Nun werden 14 der Zinnsärge restauriert. «Der Zustand war schon nicht mehr erträglich», sagt der Leiter der Domführung, Manfred Hübner. Umwelteinflüsse, salpeterhaltiges Gemäuer, Korrosion und nicht fachgerechte Lagerung hatten ihren Teil beigetragen. Teilweise zerbröselte das Material, Ecken waren eingedrückt. Unterböden bogen sich durch. Das Innere mit den Gebeinen lag fast offen. Staub rieselte aus kleinen Löchern. «Das hat mit Pietät nichts mehr zu tun», meint Hübner.
Der Freistaat unterstützt in diesem Jahr mit rund 340 000 Euro die Restaurierung. Ein Sarg ist bereits fertig und kam im Sommer zurück in den Freiberger Dom. Dorothea Äbtissin zu Quedlinburg, Tochter von Kurfürst Christian I., hat knapp 400 Jahre nach ihrer ersten Bestattung 1617 wieder Ruhe gefunden. «Die Eingriffe wurden so gering wie möglich gehalten, um die Substanz zu schonen», sagt Restauratorin Jessica Ulrich von der Berliner Metallrestauratoren-Firma Haber & Brandner.

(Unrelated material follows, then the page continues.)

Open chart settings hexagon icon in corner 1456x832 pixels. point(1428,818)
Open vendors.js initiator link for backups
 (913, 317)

Hier hat man bereits Erfahrungen mit den Wettinern: Die nach dem Hochwasser 2002 stark in Mitleidenschaft gezogenen Särge aus der Dresdner Hofkirche wurden restauriert. Jetzt sind die «Freiberger» an der Reihe. Nur mit schwerer Technik waren die zum Teil weit mehr als 500 Kilogramm schweren Kolosse aus der Krypta des Freiberger Doms herauszuheben. In der Nordkapelle warten sie nun auf den Abtransport.

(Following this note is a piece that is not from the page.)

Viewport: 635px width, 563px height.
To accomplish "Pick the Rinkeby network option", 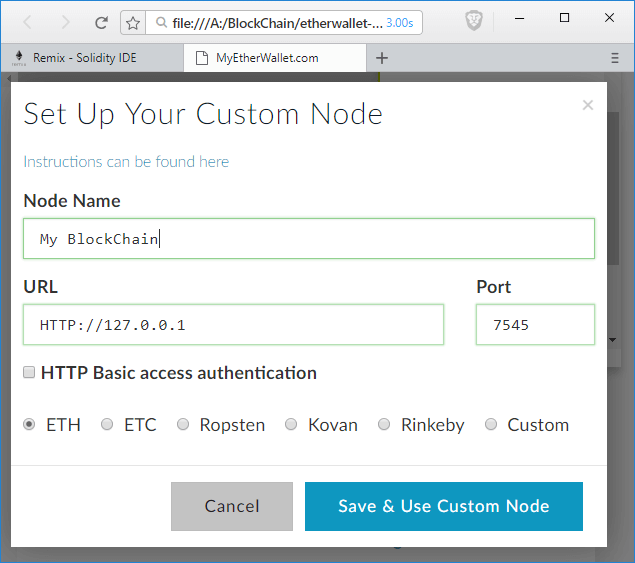I will (x=384, y=425).
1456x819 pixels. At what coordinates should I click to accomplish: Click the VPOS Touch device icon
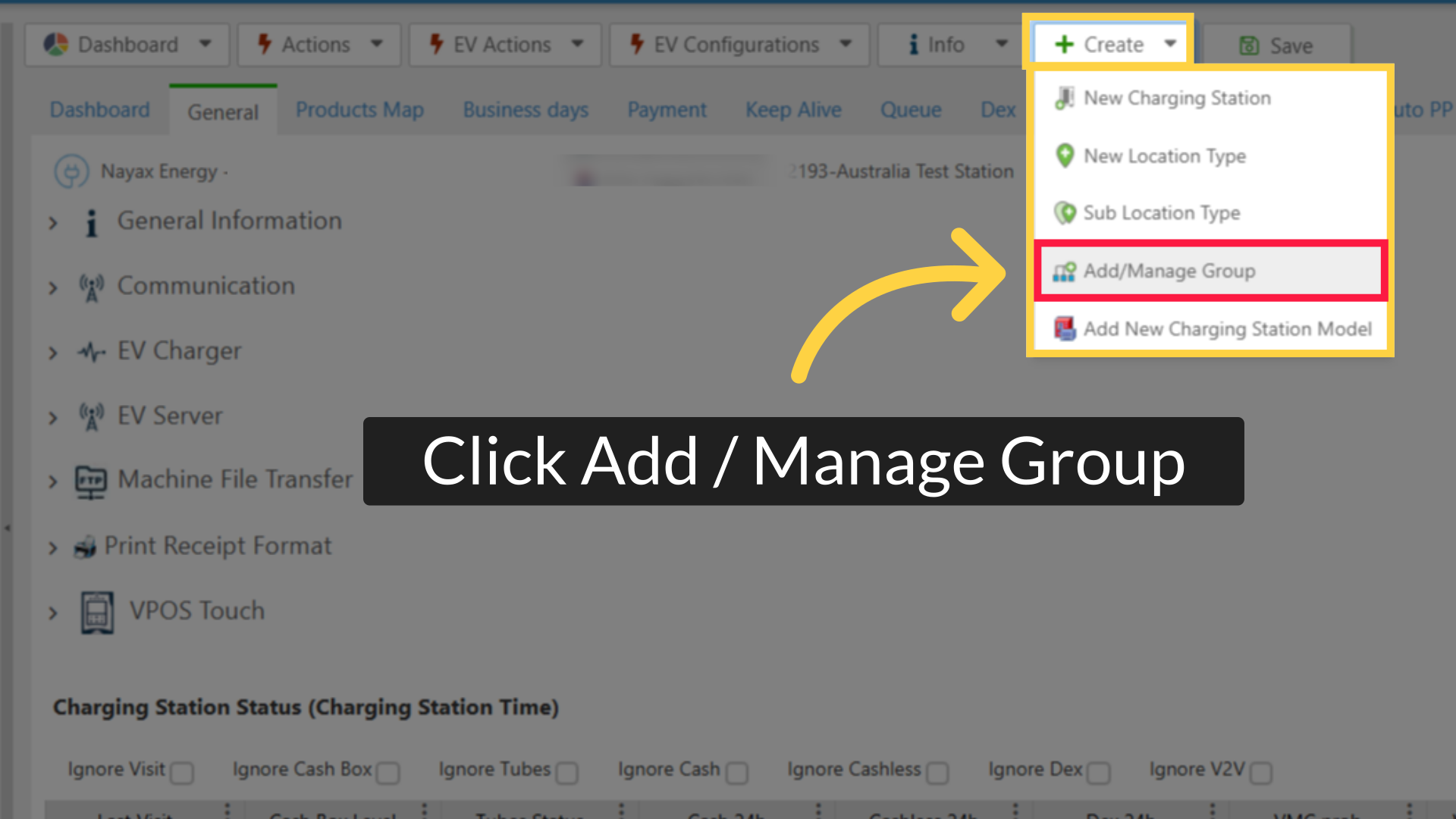pyautogui.click(x=97, y=612)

Zuvor müssen Holzreste und Gebeine umgebettet werden. Bei Öffnung des Sarges der Äbtissin waren auch Textilien, Schmuck und das Holz den Innensarges in Teilen erhalten. «Nun ist der Sarg von Sybilla Elisabeth aus dem 17. Jahrhundert an der Reihe», sagt Diplom- Restauratorin Ulrich. Hier war der Zustand im Inneren besser als gedacht. Mit Edelstahlverstrebungen werde in den nächsten Monaten der Sarg stabilisiert, sagt sie. «Das Material wird gereinigt, befestigt und konserviert.» Außen angebrachte Wappen und Trophäen werden wieder zum Strahlen gebracht, eingravierte biblische Sprüche sollen wieder lesbar sein. «Erhaltene Vergoldungen und Farbreste auf den Zierelementen des Sargs werden in ihrem jetzigen Zustand gesichert, jedoch nicht ergänzt», sagt sie. Die Arbeiten dauern etwa zwei bis drei Monate.

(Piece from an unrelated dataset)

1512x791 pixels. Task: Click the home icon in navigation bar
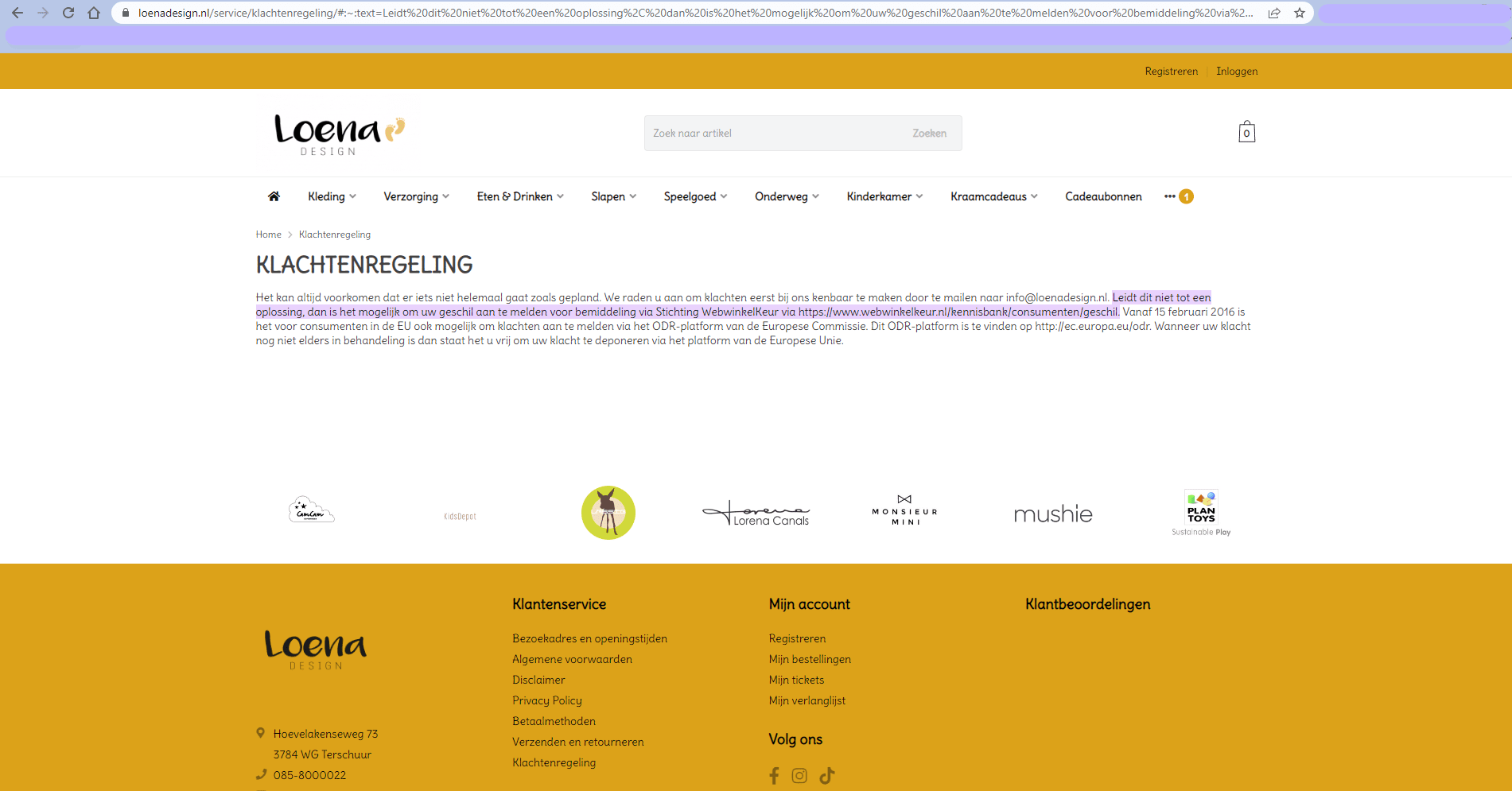point(274,196)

Die besondere Beziehung der Wettiner zu Freiberg ist Herzog Heinrich dem Frommen (gestorben 1541) zu verdanken, der die Reformation ins albertinische Sachsen brachte. «Heinrich liebte die Stadt», sagt Domführer Hübner. Auch nach dem Tode wollte der Herzog hier bleiben und legte in seinem Testament den Dom als letzte Ruhestätte fest. Weitere Familienangehörige folgten: insgesamt 38, darunter sieben herrschende evangelisch-albertinische Kurfürsten, deren Ehefrauen und Kinder.
Die ersten kamen unterm Kirchenboden im Hohen Chor zur Ruhe. Ihre Grabplatten sind in Stein eingelassen. «Doch unterirdisch wurde es bald eng», sagt Hübner. Platz für die Sarkophage bot dann für mehrere Jahrhunderte die Krypta. Als letzter Kurfürst wurde 1694 Johann Georg IV. bestattet, ihm folgte nur noch seine wenige Jahre später gestorbene Gattin.
Mit der gut 150 Jahre dauernden Tradition brach dann sein berühmter Bruder, August der Starke, Kurfürst von Sachsen und König von Polen, der 1697 zum Katholizismus übergetreten war. Er starb in Warschau und wurde in der Wawel-Kathedrale in Krakau beigesetzt. Sein Herz wurde später in die Dresdner Hofkirche überführt, wo es noch heute in einem Metallgefäß aufbewahrt wird. Seine Nachfolger kehrten auch im Tode nicht mehr nach Freiberg zurück, sondern fanden in der Dresdner Hofkirche ihre letzte Heimstatt.